▸ What you are asked to do
Please reproduce word for word everything from the start of the items down to the line containing "Click the 上海科技".

▼

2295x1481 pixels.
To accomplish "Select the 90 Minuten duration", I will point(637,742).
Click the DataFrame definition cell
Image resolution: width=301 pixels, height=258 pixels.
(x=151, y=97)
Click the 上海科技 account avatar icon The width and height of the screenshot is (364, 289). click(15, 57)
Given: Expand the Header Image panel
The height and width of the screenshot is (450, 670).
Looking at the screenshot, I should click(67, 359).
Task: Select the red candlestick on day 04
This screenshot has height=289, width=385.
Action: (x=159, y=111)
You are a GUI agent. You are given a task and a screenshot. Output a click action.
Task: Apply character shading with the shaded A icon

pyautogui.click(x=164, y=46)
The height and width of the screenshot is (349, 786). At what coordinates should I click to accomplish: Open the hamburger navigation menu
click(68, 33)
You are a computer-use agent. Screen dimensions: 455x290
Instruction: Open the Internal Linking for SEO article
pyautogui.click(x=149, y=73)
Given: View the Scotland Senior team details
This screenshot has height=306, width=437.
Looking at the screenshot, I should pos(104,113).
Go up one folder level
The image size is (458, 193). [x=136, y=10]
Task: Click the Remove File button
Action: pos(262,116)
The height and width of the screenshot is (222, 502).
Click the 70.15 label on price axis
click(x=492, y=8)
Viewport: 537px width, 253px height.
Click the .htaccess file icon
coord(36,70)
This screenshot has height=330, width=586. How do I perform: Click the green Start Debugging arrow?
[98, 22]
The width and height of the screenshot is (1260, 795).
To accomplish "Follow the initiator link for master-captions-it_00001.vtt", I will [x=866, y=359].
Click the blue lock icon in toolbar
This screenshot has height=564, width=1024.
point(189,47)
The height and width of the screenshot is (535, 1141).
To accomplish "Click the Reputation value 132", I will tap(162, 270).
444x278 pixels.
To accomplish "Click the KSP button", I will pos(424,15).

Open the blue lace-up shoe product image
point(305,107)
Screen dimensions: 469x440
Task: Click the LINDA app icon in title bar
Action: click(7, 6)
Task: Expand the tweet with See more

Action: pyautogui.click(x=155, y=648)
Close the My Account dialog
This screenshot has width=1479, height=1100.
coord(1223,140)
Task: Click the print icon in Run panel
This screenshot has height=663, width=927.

▲

▸ Task result
2295x1481 pixels.
To accomplish "Select the 90 Minuten duration", I will point(637,742).
Click the DataFrame definition cell
Image resolution: width=301 pixels, height=258 pixels.
(x=151, y=97)
Click the 上海科技 account avatar icon The width and height of the screenshot is (364, 289). click(15, 57)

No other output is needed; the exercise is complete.